I am reminded, once again, that these enthusiasts do not share my values, beliefs, or interests. Much to my relief (and not at all to my surprise) there were few bikers visiting Gettysburg National Park itself, so the purpose of my trip itself rendered them intentionally distant without making a show of my disgust.
They did add to the atmosphere of visiting a battlefield cemetary by providing a soundtrack of low rumbling explosions in the distance. The conduct by the men on these battlefields feels very very far removed from the sneering spew of black exhaust from gunning engines, but the soundtrack has an eerie resonance.
It dawned on me walking around town that I was suspect as a man of a certain age because I was not sporting a sleeveless Harley Davidson t-shirt. I got side-eyed a number of times before I realized why. I was clearly not like everyone else.
Ironically, they come to Gettysburg for the same reason that General Lee gathered his troops here in late June of 1963. There are ten roads that lead to Gettysburg, coming in from all directions. It is a great place to gather in Southwestern Pennsylvania, even today. Also, through their open allegiance to the Felon in Chief, I could not help but make the association with the Confederate invasion of Gettysburg.
Johnny Reb rides a Harley now.
It struck me how little of a stretch it is to connect the Confederacy to MAGA. The Confederates originally referred to the CIvil War as the Second American Revolution; they genuinely believed that the Constitution and the Declaration of Independence represented foreign rule to Southern states analogous to King George III. They did things differently, and all they wanted was to be left alone to govern themselves.
But, much like today, they couldn’t pay their way. MAGA states take more material wealth from the government than they send. Confederate states seized material wealth from the forced labor of the enslaved. They couldn’t support themselves then, and they still can’t.
Lee’s entire plan was forced by the fact that after three years the Confederacy was running out of resources. The Union overwhelmed then in every category. The only chance they had to get to a negotiated settlement would be by breaking the will of the Union to continue the fight through terrorism in Southwest Pennsylvania. Gettysburg had no military value, it was simply a good place to concentrate a fighting force.
Lincoln was facing a tough re-election. If the Democrats won in 1864, the South could sue for peace and keep their slaves, and slavery.
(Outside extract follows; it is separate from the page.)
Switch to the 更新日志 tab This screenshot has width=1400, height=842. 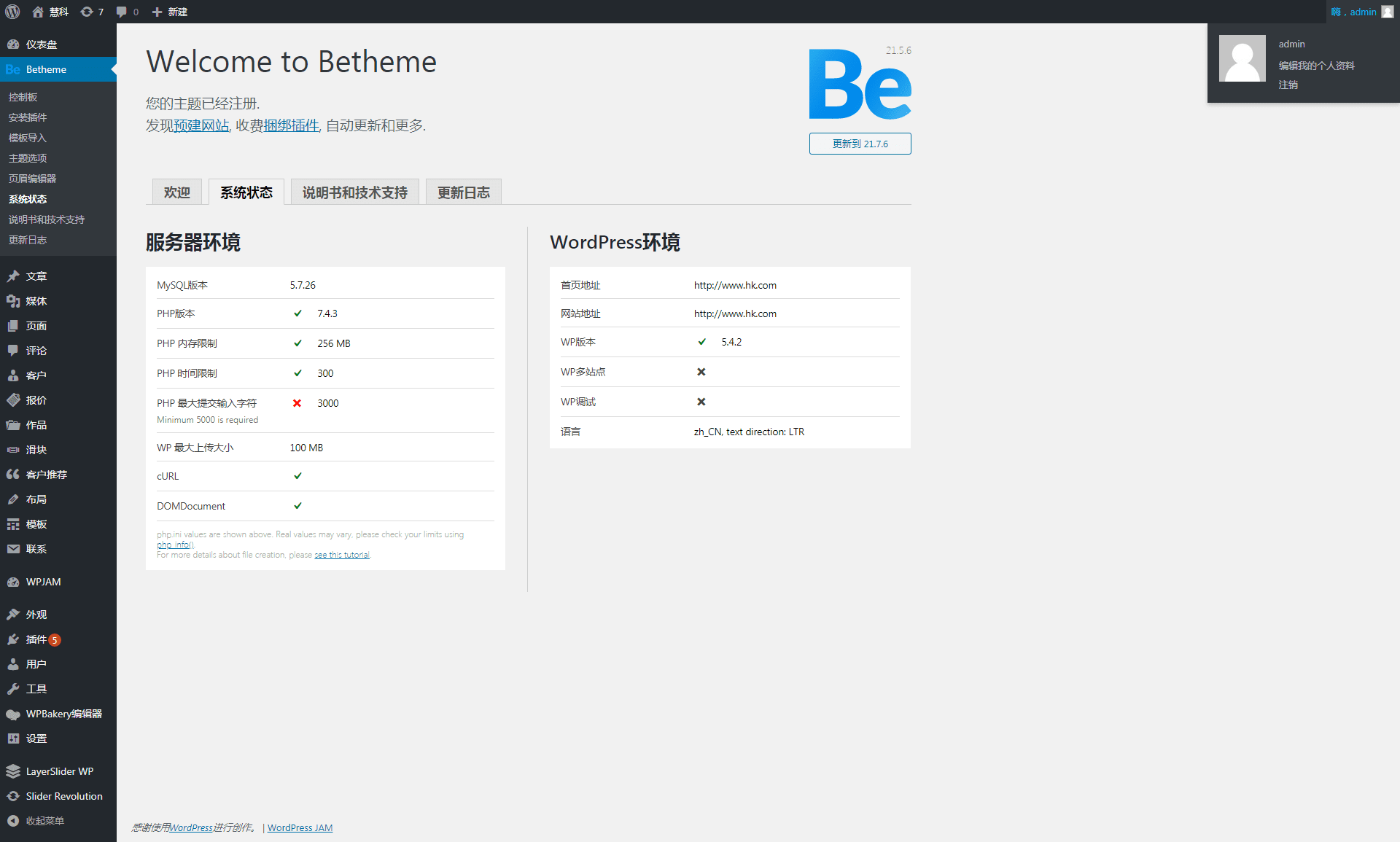[x=463, y=192]
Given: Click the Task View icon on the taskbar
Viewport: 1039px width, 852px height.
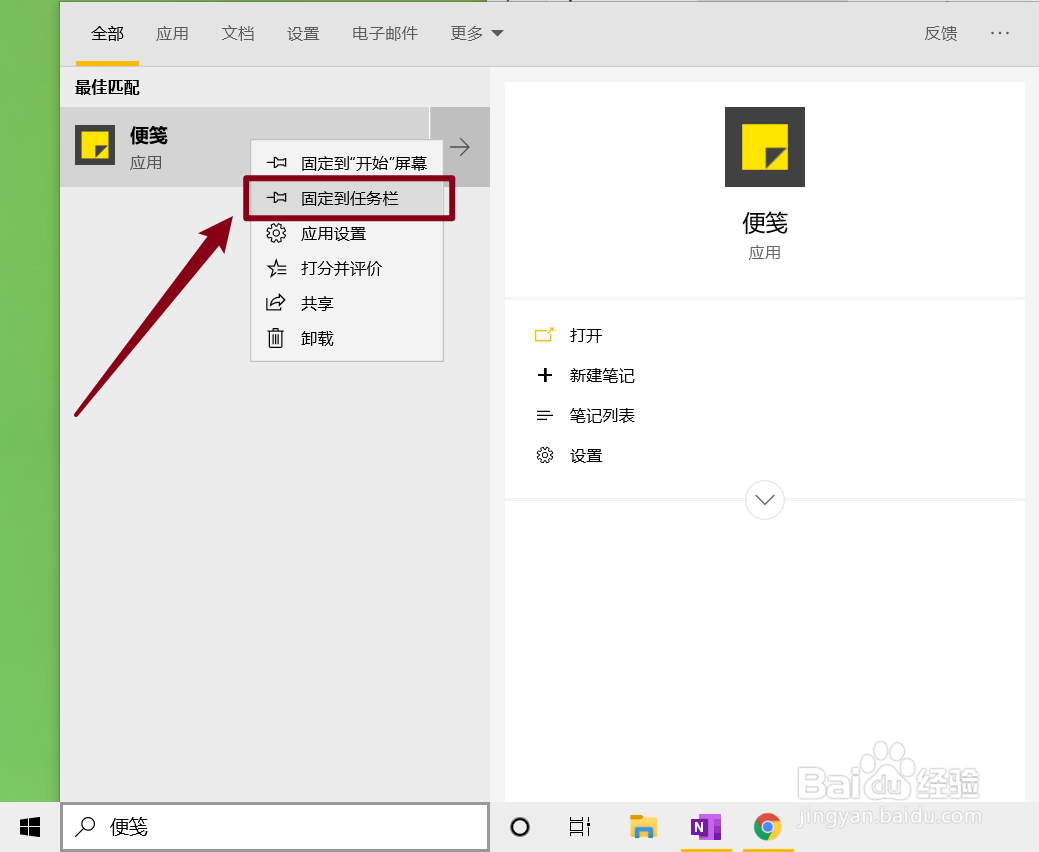Looking at the screenshot, I should pos(579,827).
There was a significant political peace movement in the North. Destroying the Army of the Potomac witha surprise attack in a place that offers a striaght march to Washington DC was not a crazy strategy. If Lee and Stuart had better luck, things could have been very different.
But they weren’t, and 53,000 men died over three days on a section of land one can walk in an afternoon. The Union’s will to fight strengthened, and Lee high-tailed it back to Virginia afterwards.
No one knows exactly where Lincoln delivered the Gettysburg address. He wasn’t the main speaker that day. There’s a monument nearby that is encircled by the numbered markers of graves of the unknown, or pieces of the unknown, because many of the graves aren’t far enough apart to contain entire adult human bodies.
You literally can’t find areas of historical significance like this one that are not populated with mutiple monuments to state militias.
That is MacPherson’s ridge, on the North side of town, where the first clashes of the three day battle started. Imagine Confederate troops marching towards you in Napoleonic ranks. This was among the first contacts, before either side really knew the strength of the other.
It ultimately ended here, about two kilometers away, on Little Round Top, three days later. more than fifty-three thousand casualties. Seven million rounds of ammunition were discharged over those three days. None of it mechanized.
The wildflowers are beautiful up here. No motorcycles allowed.